### Exercise
Using the string "description" as the key, pull each matching line out of the records below.

Saved entries:
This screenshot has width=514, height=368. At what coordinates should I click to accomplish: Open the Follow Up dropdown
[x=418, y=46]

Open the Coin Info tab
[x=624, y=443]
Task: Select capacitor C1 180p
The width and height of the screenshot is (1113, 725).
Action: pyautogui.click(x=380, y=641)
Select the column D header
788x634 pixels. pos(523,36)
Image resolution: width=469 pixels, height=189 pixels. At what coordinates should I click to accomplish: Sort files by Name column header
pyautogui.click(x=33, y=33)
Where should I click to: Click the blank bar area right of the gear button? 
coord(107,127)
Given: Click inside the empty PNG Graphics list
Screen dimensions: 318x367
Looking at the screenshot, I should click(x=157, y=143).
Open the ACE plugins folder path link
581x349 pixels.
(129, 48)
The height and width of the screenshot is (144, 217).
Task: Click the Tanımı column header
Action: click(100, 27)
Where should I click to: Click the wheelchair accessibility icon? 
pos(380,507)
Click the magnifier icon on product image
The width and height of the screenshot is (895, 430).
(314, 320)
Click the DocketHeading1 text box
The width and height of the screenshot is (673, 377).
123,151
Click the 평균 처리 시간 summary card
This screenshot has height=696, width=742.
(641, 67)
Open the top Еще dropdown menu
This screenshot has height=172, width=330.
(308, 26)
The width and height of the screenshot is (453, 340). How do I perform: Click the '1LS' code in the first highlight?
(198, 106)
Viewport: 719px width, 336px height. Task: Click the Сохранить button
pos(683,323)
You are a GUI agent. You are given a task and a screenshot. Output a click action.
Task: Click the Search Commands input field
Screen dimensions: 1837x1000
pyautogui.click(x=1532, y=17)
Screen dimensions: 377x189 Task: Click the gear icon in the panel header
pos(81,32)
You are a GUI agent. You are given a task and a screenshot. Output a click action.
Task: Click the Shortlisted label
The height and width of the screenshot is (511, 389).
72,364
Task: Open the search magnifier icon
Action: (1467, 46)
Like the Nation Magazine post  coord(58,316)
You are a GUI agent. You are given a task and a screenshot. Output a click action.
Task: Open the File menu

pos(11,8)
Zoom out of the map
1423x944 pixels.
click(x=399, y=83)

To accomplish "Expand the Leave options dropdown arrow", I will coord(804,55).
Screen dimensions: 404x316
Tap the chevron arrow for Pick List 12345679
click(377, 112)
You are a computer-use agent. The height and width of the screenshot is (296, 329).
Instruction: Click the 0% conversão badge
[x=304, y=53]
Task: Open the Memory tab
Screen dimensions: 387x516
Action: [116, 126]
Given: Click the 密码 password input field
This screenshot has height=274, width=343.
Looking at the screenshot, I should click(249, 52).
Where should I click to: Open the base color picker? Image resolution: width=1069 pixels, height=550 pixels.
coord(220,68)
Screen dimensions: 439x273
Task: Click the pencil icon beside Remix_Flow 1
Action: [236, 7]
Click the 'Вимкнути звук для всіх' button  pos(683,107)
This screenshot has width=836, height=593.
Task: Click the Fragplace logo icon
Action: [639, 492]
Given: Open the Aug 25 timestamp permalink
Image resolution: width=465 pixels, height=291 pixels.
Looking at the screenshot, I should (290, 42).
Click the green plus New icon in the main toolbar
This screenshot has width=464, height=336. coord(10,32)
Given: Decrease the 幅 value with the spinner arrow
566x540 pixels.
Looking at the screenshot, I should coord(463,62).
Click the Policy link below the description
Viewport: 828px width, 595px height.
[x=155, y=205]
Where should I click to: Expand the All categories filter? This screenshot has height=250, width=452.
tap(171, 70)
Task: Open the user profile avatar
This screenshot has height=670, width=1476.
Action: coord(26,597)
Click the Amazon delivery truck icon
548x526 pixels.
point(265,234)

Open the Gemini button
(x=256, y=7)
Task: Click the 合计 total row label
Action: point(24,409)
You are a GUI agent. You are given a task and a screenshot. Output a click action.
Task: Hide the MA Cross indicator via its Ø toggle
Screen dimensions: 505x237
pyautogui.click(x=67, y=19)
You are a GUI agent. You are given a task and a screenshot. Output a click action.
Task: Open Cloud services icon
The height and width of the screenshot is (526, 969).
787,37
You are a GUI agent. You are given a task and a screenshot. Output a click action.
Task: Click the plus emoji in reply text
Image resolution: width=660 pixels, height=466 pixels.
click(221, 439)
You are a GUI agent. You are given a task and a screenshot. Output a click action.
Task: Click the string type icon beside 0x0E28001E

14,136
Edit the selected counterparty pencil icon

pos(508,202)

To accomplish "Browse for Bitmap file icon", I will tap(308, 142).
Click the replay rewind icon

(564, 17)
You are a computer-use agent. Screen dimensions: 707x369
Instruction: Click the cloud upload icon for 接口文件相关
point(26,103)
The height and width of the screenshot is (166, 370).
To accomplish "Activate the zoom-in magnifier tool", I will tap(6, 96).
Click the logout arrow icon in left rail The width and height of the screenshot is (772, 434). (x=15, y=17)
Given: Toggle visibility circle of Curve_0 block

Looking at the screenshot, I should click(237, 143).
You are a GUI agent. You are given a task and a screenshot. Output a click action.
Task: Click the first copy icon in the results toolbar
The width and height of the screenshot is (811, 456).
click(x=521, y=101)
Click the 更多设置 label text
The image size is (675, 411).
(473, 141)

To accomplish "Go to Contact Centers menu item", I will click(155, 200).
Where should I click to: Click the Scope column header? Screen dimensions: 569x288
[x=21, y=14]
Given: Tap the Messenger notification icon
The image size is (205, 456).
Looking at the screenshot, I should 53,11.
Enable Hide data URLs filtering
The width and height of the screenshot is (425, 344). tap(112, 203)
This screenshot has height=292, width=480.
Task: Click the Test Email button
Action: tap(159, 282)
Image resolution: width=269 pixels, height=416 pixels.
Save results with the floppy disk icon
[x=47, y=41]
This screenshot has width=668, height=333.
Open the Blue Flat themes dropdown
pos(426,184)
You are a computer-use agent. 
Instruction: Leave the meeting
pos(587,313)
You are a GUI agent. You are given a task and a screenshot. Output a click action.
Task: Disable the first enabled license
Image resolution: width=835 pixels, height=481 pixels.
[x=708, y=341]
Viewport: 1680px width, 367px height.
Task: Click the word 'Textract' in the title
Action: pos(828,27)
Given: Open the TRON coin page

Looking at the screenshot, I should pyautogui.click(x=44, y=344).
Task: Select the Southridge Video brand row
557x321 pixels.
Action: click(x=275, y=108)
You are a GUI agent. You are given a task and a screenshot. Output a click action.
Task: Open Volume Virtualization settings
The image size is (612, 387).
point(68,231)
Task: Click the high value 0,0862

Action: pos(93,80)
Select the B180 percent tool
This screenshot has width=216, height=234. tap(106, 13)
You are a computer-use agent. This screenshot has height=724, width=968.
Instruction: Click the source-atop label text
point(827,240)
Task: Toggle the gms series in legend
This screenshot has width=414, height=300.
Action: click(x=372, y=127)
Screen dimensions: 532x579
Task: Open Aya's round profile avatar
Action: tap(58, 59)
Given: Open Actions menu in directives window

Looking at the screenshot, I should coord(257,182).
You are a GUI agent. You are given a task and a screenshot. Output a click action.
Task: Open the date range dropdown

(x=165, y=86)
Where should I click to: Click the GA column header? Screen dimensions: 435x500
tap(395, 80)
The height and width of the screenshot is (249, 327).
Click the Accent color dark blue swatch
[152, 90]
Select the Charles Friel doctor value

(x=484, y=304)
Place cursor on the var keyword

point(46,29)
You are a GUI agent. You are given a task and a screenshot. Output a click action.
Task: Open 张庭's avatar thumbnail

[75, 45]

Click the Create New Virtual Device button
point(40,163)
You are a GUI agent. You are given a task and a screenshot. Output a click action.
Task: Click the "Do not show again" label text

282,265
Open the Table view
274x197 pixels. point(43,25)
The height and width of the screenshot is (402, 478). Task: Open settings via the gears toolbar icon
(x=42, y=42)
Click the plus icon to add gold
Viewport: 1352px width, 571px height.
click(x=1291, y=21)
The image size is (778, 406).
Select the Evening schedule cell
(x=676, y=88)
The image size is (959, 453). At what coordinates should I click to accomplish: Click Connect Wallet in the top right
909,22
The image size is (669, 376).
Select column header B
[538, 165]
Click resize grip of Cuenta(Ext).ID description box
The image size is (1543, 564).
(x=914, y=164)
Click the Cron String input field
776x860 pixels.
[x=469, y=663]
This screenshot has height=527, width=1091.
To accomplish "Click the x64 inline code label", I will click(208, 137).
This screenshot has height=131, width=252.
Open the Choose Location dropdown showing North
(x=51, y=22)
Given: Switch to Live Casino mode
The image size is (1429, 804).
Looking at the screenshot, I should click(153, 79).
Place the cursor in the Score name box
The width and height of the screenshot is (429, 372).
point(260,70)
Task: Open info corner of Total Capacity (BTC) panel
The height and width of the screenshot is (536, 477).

### Expected answer
Click the Policy link below the description
Click resize grip of Cuenta(Ext).ID description box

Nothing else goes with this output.